Pasados unos cuarenta segundos Mårtensson fue al baño. En cuanto cerró la puerta, Monica Figuerola se puso de pie y salió a Kungsgatan. Miró a diestro y siniestro, pero el hombre rubio ya no estaba.

Se la jugó y fue corriendo hasta la intersección de Kungsgatan con Sveavägen. No lo vio por ninguna parte, de modo que bajó a toda prisa hasta el metro. Ni el menor rastro de él.

Volvió a Kungstornet. Mårtensson también había desaparecido.

Erika Berger empezó a soltar palabrotas descontroladamente cuando volvió al sitio donde había aparcado su BMW el día anterior, a dos manzanas de Samirs gryta.
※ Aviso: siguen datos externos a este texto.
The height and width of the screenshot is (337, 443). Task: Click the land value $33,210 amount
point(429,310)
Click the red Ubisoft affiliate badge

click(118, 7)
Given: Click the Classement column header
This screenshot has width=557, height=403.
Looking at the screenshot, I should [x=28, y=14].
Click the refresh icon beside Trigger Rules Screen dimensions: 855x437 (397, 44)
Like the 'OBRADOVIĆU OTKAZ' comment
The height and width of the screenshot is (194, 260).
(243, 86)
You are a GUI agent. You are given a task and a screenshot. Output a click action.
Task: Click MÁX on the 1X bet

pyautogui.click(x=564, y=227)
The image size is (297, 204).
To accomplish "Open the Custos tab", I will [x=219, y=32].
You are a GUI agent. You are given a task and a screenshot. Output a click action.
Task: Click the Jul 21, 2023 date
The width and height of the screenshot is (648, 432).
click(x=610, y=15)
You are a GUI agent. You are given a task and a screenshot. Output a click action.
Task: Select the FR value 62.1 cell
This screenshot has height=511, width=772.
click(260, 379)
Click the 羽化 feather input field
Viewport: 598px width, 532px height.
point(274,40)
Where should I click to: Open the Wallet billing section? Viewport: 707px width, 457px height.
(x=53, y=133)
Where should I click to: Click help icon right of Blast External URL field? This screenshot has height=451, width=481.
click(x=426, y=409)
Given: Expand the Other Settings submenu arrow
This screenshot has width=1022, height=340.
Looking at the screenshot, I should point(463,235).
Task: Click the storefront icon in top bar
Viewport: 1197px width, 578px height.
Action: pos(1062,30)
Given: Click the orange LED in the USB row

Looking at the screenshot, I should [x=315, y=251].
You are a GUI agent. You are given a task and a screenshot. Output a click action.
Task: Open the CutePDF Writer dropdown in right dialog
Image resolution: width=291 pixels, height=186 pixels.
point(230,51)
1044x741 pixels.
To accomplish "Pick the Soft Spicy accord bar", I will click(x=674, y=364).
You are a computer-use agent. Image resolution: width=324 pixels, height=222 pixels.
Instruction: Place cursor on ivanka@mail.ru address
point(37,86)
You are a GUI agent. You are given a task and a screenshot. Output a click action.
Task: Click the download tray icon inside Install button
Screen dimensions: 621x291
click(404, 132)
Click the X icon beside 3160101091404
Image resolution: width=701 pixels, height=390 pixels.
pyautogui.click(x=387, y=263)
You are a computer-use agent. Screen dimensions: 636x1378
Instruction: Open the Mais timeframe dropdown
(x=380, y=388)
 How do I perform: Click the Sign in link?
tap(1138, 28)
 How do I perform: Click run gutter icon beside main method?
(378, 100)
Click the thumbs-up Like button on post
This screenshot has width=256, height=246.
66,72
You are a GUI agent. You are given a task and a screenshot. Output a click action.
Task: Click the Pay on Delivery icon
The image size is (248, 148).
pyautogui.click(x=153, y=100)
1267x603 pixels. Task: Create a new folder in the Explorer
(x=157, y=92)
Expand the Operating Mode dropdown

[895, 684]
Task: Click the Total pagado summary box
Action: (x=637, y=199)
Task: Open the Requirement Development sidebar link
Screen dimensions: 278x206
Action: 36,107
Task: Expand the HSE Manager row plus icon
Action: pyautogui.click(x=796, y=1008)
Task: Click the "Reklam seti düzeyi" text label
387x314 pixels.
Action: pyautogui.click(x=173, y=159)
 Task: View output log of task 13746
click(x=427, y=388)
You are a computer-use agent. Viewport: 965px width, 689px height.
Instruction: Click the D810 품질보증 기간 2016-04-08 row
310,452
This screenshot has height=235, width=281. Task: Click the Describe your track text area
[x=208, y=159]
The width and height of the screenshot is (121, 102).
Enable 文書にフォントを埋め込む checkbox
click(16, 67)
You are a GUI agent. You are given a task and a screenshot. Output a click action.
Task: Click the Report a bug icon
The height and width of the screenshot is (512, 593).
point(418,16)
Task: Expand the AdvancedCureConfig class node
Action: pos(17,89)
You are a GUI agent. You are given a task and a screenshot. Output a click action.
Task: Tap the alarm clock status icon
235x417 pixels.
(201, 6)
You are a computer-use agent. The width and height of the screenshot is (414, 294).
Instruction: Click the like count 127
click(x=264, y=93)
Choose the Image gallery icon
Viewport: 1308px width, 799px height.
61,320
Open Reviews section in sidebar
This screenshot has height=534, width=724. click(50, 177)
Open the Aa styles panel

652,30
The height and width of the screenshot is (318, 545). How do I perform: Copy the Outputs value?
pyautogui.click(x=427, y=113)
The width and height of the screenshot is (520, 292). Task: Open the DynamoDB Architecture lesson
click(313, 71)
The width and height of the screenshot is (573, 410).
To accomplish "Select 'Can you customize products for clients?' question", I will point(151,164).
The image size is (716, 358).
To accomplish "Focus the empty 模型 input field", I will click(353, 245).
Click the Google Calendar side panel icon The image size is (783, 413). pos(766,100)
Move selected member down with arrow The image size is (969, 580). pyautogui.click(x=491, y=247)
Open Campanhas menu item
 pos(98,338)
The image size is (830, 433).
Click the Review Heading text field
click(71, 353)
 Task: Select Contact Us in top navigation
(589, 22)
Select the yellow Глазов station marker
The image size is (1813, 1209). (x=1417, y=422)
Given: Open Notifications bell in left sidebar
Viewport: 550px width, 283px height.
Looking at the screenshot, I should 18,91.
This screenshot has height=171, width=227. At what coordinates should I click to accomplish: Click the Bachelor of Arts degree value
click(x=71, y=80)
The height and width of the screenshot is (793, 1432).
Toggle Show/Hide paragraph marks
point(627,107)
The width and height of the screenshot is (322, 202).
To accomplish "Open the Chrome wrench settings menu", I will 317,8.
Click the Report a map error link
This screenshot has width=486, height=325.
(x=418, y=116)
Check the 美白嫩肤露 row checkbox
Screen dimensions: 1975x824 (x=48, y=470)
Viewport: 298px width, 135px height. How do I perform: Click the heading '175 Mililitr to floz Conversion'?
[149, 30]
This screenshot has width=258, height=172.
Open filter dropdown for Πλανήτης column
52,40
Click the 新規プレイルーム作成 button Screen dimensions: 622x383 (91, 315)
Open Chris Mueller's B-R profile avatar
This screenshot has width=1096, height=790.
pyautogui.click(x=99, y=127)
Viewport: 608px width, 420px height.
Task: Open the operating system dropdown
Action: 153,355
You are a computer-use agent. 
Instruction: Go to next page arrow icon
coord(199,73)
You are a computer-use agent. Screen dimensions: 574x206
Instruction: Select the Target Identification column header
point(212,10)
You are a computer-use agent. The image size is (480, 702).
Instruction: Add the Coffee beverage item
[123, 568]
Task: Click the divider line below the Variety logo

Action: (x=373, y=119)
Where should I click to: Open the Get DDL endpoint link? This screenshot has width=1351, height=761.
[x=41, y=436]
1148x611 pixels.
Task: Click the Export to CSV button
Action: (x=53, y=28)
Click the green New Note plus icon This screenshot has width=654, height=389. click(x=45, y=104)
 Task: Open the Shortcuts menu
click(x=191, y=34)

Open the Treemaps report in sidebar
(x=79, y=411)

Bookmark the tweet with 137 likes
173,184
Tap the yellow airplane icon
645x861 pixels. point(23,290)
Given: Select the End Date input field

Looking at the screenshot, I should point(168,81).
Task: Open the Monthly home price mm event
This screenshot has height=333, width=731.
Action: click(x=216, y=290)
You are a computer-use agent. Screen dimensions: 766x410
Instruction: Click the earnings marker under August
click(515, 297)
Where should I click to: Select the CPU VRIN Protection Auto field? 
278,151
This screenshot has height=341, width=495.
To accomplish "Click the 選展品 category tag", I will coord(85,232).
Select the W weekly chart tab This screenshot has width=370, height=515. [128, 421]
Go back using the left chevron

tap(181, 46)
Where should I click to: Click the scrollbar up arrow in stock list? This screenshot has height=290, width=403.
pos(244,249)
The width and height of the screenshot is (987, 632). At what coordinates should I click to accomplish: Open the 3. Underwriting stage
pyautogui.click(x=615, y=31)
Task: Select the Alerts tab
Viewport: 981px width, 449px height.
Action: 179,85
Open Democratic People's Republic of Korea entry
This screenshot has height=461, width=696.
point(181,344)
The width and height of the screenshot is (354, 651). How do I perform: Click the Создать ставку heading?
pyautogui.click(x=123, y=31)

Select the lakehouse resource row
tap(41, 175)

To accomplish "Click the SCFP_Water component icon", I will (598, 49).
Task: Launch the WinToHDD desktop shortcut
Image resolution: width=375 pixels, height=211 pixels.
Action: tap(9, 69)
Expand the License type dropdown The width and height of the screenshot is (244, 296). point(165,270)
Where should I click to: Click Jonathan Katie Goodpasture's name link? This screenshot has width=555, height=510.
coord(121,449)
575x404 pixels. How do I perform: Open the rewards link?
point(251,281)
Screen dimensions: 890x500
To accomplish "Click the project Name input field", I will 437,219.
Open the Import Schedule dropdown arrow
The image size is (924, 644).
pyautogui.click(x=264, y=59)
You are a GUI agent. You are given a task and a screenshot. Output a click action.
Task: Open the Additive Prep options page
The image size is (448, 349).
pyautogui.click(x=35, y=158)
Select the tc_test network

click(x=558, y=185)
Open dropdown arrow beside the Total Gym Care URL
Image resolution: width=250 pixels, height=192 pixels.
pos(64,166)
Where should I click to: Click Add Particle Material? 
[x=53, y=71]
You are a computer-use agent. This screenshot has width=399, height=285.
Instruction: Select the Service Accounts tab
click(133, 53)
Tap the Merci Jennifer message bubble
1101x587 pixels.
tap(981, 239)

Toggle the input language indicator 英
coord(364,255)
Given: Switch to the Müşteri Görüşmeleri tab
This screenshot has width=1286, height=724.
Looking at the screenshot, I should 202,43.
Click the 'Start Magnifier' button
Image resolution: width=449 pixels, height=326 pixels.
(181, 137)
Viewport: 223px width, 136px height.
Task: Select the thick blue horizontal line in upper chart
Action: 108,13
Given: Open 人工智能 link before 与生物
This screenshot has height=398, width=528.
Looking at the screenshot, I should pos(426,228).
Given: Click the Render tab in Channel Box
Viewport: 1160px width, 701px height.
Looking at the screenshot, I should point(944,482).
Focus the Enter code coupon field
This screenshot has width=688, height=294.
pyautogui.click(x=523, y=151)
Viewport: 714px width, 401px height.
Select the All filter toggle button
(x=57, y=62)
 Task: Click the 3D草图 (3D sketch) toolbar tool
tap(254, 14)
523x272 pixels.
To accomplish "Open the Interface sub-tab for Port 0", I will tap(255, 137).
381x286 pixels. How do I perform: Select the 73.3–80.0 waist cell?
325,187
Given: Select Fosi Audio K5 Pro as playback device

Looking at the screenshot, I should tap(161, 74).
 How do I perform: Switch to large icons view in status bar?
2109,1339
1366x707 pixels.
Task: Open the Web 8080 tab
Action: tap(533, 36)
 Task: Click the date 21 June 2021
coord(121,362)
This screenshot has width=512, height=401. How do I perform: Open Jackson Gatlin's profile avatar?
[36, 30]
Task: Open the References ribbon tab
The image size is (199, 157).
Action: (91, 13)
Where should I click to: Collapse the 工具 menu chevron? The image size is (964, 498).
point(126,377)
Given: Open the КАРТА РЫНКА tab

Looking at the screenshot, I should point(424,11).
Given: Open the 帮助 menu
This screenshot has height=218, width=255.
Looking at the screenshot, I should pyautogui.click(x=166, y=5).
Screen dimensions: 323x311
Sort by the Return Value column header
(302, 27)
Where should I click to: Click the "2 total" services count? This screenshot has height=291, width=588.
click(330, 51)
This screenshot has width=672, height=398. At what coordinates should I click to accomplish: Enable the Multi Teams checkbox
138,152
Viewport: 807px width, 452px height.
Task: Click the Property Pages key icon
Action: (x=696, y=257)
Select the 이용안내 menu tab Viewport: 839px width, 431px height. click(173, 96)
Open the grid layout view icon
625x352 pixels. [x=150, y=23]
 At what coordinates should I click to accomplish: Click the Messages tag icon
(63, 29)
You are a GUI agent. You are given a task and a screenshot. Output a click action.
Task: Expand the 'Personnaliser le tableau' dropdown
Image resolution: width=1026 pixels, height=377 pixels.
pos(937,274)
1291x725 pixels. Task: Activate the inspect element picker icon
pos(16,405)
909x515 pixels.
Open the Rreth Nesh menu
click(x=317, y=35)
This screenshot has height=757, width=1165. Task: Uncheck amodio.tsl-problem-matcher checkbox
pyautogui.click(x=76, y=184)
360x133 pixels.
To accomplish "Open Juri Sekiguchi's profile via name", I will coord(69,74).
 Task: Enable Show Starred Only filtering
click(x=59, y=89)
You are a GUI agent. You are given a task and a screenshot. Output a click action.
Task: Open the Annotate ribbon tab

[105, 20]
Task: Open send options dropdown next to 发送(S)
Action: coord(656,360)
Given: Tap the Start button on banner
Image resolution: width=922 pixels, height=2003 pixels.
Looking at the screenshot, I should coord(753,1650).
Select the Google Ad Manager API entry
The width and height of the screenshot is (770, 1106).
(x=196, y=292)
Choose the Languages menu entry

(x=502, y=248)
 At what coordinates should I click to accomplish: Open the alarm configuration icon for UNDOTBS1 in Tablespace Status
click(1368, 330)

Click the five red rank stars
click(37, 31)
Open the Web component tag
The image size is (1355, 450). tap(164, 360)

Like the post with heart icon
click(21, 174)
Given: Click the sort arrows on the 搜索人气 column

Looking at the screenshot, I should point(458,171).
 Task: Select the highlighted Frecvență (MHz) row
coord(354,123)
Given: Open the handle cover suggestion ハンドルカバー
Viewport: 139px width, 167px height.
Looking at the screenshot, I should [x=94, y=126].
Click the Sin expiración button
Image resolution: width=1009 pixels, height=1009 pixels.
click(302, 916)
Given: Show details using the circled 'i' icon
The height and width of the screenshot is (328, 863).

El coche permanecía allí. Pero durante la noche alguien le había pinchado las cuatro ruedas. «Malditas putas ratas de alcantarilla», comenzó a decir mientras le hervía la sangre de rabia.

No había muchas alternativas. Llamó a la grúa y explicó la situación. No tenía tiempo de quedarse esperando, de modo que introdujo las llaves en el tubo de escape para que los de la grúa pudieran entrar en el coche. Luego bajó a Mariatorget y paró un taxi.

Lisbeth Salander entró en la página web de Hacker Republic y constató que Plague estaba conectado. Le pinchó.

– Hola, Wasp. ¿Qué tal las cosas por Sahlgrenska?

– Relajadas. Necesito tu ayuda.

– Vaya, vaya.

– Nunca creí que te la fuera a pedir.

– Debe de ser algo serio.

– Göran Mårtensson, residente en Vällingby. Necesito acceso a su ordenador.

– Vale.

– Debes transferirle todo el material a Mikael Blomkvist, a Millennium.

– De acuerdo. Eso está hecho.

– Gran hermano tiene pinchado el teléfono de Blomkvist y probablemente también su correo. Tienes que mandarlo todo a una dirección de Hotmail.